Sunday, March 15, 2015

The 40-Year-Old Virgin

As a member of the LDS church, I made a covenant that I would not have sex with anyone other than my husband. Since I haven’t yet had the opportunity for marriage, this means that I am still a virgin. That’s right—I’ve never had sex—and yet …. I am still happy! Although I have no doubt that sex with a loving spouse is a great contributor to happiness, not having that does not automatically mean I have become a bitter, sexless old maid. In considering how to approach this topic, I’ve thought of some questions that might be posed to me, if someone actually wanted to ask about my sex (or really, non-sex) life.

1. Is your sex drive lower than normal?
Absolutely not. I find men very (sometimes very extremely!) attractive and feel the same urges as any healthy adult woman. However, because I made a commitment years ago that I wouldn’t give into temptation, I know that sex is off the table and not even an option in my dating life.

2. Have you ever had the opportunity to have sex?
Yes.

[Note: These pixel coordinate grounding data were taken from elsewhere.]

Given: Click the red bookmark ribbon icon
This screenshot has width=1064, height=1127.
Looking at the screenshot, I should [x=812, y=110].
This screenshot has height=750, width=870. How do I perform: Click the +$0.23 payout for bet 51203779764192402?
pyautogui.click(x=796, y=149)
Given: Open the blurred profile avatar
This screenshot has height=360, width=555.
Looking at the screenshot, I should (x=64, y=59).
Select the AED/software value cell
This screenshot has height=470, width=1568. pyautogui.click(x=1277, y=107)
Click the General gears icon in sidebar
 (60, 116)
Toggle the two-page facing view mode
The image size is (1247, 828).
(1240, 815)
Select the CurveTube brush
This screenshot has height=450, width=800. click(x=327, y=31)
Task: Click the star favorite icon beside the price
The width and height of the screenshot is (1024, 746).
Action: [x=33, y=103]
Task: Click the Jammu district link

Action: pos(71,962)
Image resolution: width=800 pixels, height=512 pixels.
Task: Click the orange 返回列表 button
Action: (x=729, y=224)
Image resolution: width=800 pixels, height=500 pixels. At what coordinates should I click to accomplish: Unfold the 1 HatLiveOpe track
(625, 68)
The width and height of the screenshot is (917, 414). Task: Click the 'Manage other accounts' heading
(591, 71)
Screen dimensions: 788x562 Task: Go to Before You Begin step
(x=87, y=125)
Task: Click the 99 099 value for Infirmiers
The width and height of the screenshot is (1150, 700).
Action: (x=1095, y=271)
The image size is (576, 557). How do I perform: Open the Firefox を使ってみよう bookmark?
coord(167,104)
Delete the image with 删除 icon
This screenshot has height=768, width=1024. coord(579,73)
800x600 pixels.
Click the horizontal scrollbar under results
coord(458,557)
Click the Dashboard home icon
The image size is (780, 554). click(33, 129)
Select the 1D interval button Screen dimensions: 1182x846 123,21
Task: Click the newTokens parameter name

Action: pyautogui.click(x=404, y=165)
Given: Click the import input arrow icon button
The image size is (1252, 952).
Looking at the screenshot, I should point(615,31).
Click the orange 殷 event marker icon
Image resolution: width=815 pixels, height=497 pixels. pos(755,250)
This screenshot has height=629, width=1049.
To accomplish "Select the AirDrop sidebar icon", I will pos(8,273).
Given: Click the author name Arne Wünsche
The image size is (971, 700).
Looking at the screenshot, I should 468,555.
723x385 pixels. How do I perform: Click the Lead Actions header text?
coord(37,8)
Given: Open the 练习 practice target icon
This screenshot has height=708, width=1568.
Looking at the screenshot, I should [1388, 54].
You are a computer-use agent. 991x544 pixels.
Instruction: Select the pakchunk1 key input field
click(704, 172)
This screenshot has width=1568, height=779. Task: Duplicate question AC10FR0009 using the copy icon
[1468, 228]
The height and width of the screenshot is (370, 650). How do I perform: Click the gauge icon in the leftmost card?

Several times, actually. I’d rather not go into details about it, but obviously I didn’t do it—and sometimes it wasn’t as easy to say no as I would have liked.

3. How do you resist temptation?
One thing that is helpful for me is to only date LDS men. Most of them have made the same commitment as I have to abstinence before marriage and have other similar values to mine. For people who are not LDS, I think it is still helpful to date people with similar beliefs and goals to their own. Sometimes thoughts pop into my head without any apparent provocation (Why, hello, Captain Hook from Once Upon a Time. You are looking soooo hot today!), so distractions are also a good thing. Doing something I love is usually adequate to divert my attention and keep my mind from dwelling on sex. People talk about how guys are obsessed with sex, but girls think about it a lot too. Thinking about it and acting on those thoughts are not the same thing, though. In a society that encourages people to do whatever they feel, it is important to remember that it is not impossible to maintain self-control and decency while enjoying life.

4. Are you a prude and just don’t know much about sex?
I have to say, I think I actually know more about sex than I need to—from health class, friends, family members, television, movies, etc., etc. As for being a prude, my friends would probably laugh at that. I confess I often tend towards awkward, inappropriate humor and should probably tone it down sometimes—but it’s so dang funny! I enjoy a good “that’s what she said” joke as much as anyone. I have been trying to do better lately, though, about staying away from trashy movies and TV shows.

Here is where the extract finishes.